Destatis: 69.500 Kinder und Jugendliche im Jahr 2024 in Obhut genommen

Die Jugendämter in Deutschland haben im Jahr 2024 rund 69.500 Kinder oder Jugendliche zu ihrem Schutz vorübergehend in Obhut genommen. Das waren gut 7 % weniger als im Vorjahr.

Der Rückgang ist laut dem Statistischen Bundesamt (Destatis) auf die gesunkene Anzahl an Inobhutnahmen nach unbegleiteten Einreisen aus dem Ausland zurückzuführen: Deren Zahl ist 2024 im Vergleich zu 2023 um 22 % gesunken. Gleichzeitig stieg die Fallzahl der regulären Inobhutnahmen aufgrund dringender Kindeswohlgefährdungen und aufgrund Selbstmeldungen um jeweils 10 % an.
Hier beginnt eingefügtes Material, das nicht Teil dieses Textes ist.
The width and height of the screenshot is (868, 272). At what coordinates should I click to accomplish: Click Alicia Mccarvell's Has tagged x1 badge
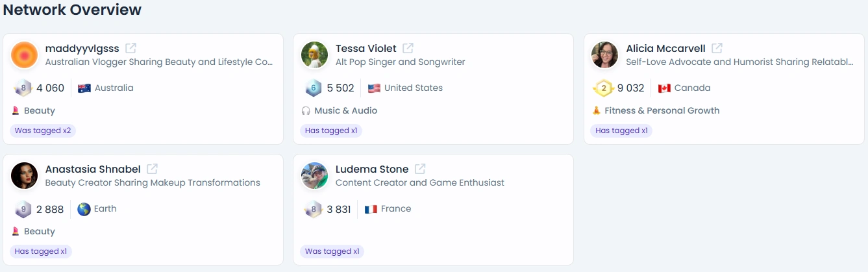click(x=621, y=130)
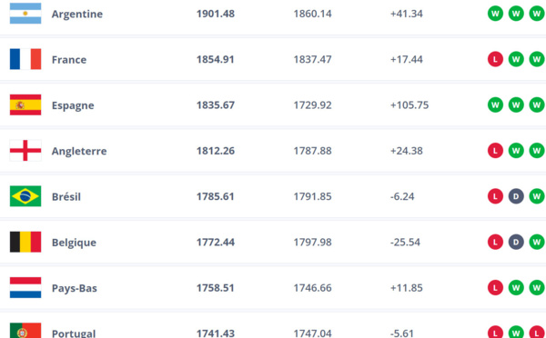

Neben der unbegleiteten Einreise (44 %) zählten 2024 zu den häufigsten Anlässen für eine Schutzmaßnahme die Überforderungen der Eltern (25 %), Vernachlässigungen (12 %), körperliche Misshandlungen (11 %) und psychische Misshandlungen (8 %). Während der Schutzmaßnahme wurden gut drei Viertel der Betroffenen in einer Einrichtung und knapp ein Viertel bei einer geeigneten Person oder in einer betreuten Wohnform untergebracht. Dabei konnten ca. 30 % der Inobhutnahmen in weniger als einer Woche beendet werden. Jeder fünfte Fall (21 %) dauerte allerdings drei Monate oder länger. Im Durchschnitt endete eine Inobhutnahme nach 62 Tagen.